# HAPPY 1st BIRTHDAY MISS MOLLY!!!



## Miss Molly May (Feb 19, 2010)

Today, is Miss Molly May's first birthday! I wish I could have taken the day off to spend it with her! Tonight she will be getting her birthday presents, her liver cake and a huge rack of raw ribs! We were supposed to have a puppy party but she is still in heat! So...I made her extra liver cake cupcakes and I brought them to work and gave one to everyone who has a doggy! Now, tonight everyone will eat a cupcake in honor of her birthday (lol)! Geezz, I just love our little Miss Moo! We will keep you posted with pictures!:wub:


----------



## CaseysGSD (Oct 15, 2010)

Happy Birthday Miss Molly!!!!


----------



## LaRen616 (Mar 4, 2010)

Happy Birthday Miss Molly!

:cake:


----------



## 1sttimeforgsd (Jul 29, 2010)

Happy Birthday!


----------



## Whitedog404 (Mar 25, 2010)

Looking forward to photos.


----------



## Wolfiesmom (Apr 10, 2010)

Happy Birthday Miss Molly!!!!


----------



## jakeandrenee (Apr 30, 2010)

Happy Birthday!!!!


----------



## Quinnsmom (Dec 27, 2008)

Whitedog404 said:


> Looking forward to photos.



Yes, *lots* of photos! I hope she has a great birthday party with nice doggy pressies.:birthday:


----------



## poohbearsdad (Mar 24, 2008)

Happy birthday Miss Molly!! Wish you many more happy years.


----------



## DanielleOttoMom (May 11, 2010)

Happy Birthday too you Miss Molly!!! Have a great birthday.... home you got lots of new toys.


----------



## PaddyD (Jul 22, 2010)

Happy Birthday, Molly.

Nice photo album.


----------



## chicagojosh (Jun 22, 2010)

happy Bday Molly!!! Cody turns 1 today too...i'll try to get pics for a post tomorrow.
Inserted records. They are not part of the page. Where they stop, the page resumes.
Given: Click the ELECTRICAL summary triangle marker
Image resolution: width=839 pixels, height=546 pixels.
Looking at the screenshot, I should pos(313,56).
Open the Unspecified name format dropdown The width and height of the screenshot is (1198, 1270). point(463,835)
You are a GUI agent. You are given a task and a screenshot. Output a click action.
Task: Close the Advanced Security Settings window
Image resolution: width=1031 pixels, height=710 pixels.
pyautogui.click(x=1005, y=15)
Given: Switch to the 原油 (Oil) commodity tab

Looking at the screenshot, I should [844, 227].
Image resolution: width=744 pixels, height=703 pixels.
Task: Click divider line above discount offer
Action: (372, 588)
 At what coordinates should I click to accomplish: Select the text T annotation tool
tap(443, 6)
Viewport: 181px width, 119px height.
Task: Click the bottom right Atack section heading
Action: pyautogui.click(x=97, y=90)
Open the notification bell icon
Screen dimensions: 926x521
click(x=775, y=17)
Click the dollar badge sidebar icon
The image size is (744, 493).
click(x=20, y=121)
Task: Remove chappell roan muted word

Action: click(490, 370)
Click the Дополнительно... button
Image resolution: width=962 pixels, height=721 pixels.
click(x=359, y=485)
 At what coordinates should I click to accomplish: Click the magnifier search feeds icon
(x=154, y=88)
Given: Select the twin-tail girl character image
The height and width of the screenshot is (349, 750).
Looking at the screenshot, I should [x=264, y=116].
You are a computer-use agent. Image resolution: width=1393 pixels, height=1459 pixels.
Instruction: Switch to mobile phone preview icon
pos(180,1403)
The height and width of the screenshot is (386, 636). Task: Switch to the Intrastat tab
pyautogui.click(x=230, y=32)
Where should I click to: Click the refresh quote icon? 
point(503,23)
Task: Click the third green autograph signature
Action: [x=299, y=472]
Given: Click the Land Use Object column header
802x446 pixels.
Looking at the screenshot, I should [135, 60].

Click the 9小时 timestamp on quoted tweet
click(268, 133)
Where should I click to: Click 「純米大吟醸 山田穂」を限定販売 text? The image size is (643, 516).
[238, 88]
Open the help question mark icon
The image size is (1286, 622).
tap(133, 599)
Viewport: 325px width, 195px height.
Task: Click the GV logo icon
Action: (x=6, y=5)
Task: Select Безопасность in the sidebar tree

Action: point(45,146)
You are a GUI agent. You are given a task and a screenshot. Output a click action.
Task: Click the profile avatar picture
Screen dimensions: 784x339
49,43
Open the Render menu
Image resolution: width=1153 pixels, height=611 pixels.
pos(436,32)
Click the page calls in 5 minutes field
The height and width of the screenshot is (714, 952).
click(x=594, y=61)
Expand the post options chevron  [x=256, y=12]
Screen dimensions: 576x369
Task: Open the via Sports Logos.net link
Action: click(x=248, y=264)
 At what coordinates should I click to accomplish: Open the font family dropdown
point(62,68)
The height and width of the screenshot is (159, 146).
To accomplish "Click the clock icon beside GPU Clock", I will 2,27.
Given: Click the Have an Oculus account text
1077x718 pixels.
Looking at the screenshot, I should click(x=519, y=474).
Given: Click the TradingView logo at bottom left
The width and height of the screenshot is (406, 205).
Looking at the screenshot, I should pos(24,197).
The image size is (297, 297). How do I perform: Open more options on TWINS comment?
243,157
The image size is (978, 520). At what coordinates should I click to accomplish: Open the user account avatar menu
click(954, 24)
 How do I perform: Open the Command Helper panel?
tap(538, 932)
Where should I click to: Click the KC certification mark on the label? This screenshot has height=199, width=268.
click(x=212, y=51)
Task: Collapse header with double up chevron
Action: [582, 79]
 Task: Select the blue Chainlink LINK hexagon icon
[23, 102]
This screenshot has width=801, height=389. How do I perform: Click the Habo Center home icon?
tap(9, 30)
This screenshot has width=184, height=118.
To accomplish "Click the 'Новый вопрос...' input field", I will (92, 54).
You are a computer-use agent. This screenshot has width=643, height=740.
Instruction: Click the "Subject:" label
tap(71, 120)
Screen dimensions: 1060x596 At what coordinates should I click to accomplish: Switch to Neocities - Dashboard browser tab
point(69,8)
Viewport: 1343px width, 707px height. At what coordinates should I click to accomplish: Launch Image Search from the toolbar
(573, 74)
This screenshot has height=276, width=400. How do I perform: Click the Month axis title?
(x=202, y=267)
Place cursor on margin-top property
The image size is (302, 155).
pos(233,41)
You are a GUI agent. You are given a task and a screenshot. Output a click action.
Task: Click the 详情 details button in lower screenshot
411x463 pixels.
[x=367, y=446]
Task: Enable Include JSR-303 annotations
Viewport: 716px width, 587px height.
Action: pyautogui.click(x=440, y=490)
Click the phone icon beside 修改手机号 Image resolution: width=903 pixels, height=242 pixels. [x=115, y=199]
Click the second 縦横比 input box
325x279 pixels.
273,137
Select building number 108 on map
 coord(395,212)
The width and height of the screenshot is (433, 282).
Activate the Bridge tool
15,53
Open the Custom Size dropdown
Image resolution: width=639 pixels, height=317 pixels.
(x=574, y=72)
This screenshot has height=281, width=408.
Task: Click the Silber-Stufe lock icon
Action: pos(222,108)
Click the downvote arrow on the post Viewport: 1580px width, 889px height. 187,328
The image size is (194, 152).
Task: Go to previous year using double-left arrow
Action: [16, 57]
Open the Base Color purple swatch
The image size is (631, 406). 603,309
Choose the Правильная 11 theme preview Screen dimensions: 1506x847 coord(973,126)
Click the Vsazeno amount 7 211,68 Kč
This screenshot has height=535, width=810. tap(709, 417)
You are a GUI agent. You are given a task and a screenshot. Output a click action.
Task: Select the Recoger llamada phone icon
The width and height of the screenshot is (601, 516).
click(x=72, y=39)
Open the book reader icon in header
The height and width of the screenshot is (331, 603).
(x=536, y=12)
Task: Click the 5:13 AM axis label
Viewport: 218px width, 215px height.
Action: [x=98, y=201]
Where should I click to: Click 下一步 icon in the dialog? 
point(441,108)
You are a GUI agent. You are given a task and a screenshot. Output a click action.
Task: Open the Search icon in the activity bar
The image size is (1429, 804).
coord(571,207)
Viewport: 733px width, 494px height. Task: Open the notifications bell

are you doing anything special for her? Cody and Mandi are getting steak tonight for the celebrations lol


----------



## Miss Molly May (Feb 19, 2010)

chicagojosh said:


> happy Bday Molly!!! Cody turns 1 today too...i'll try to get pics for a post tomorrow.
> 
> 
> HAPPY BIRTHDAY CODY!!! Hope you have a fun filled night!:birthday:


----------



## chicagojosh (Jun 22, 2010)

Thanks Miss Molly May! you guys too


----------



## plusdoegsd (Nov 15, 2010)

happy b day to miss molly puppyhood has fleeted....


----------



## ChristenHolden (Jan 16, 2010)

Happy birthday Miss. Molly


----------



## bianca (Mar 28, 2010)

Aww Happy 1st Birthday beautiful Miss Molly May!!!!!! Tell your dad to hurry up with the photo's!!!!


----------